At present the news is all very hush-hush from the companies involved, but Reuters also claims that Coty submitted bids for the Cincinnati-based firm’s fragrance unit and its cosmetics business.
US companies Clayton Dubilier & Rice and Warburg Pincus are also said to be interested in these areas of P&G’s business.
Sales make sense says Euromonitor
P&G previously stated plans to divest 90-100 brands and has been slowly selling off some of its non-core brands in a bid to cut costs, and Euromonitor senior analyst Oru Mohiuddin says that Wella and Braun, are two of the bigger names that would make sense to lose.

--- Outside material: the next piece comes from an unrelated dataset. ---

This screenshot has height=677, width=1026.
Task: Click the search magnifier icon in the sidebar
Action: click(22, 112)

“It makes sense for P&G to divest non-core brands failing to generate incremental revenue growth for the company, brands that do not align with the company's overall growth model, and smaller fragmented brands with limited regional focus,” she says.
An example of a failing brand would be hair care line Clairol which has been losing sales, as are Londa Professional and Wash & GO, according to Euromonitor figures.

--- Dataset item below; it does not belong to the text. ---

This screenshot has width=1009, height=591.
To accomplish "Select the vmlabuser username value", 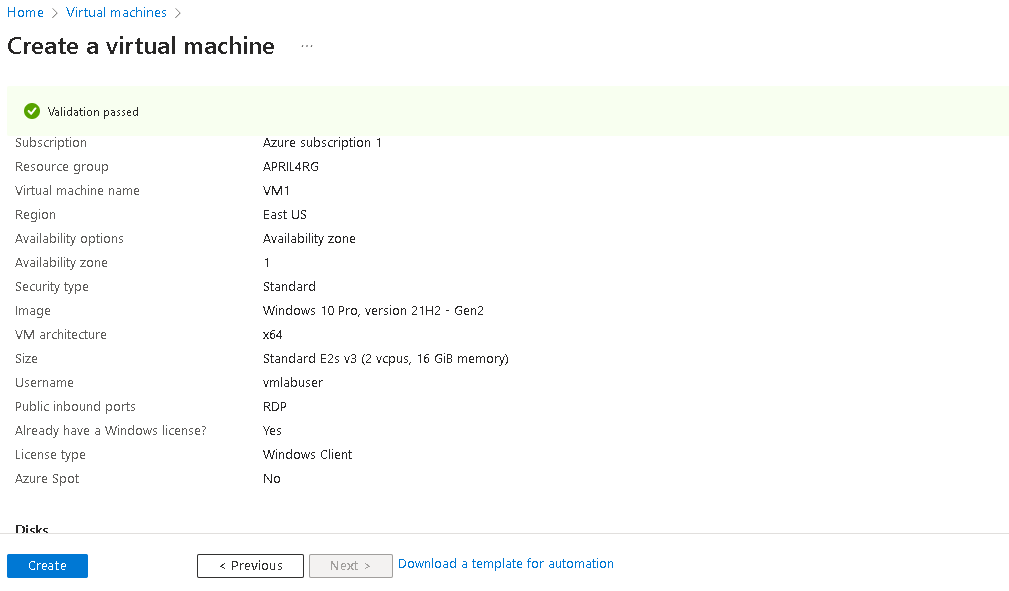I will click(292, 382).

P&G would benefit from exiting premium fragrances too, according to Mohiuddin, as the category is more competitive in comparison to mass fragrances, with Dolce & Gabbana and Hugo Boss, two companies subject to the aforementioned bids, likely to sell at a high premium as they are strong brands.
“[In colour cosmetics] the company also has two strong brands, Max Factor and Cover Girl [two of the other brands linked in this week’s bids], which could help the company to sell its interests in this area at an attractive price,” explains Oru.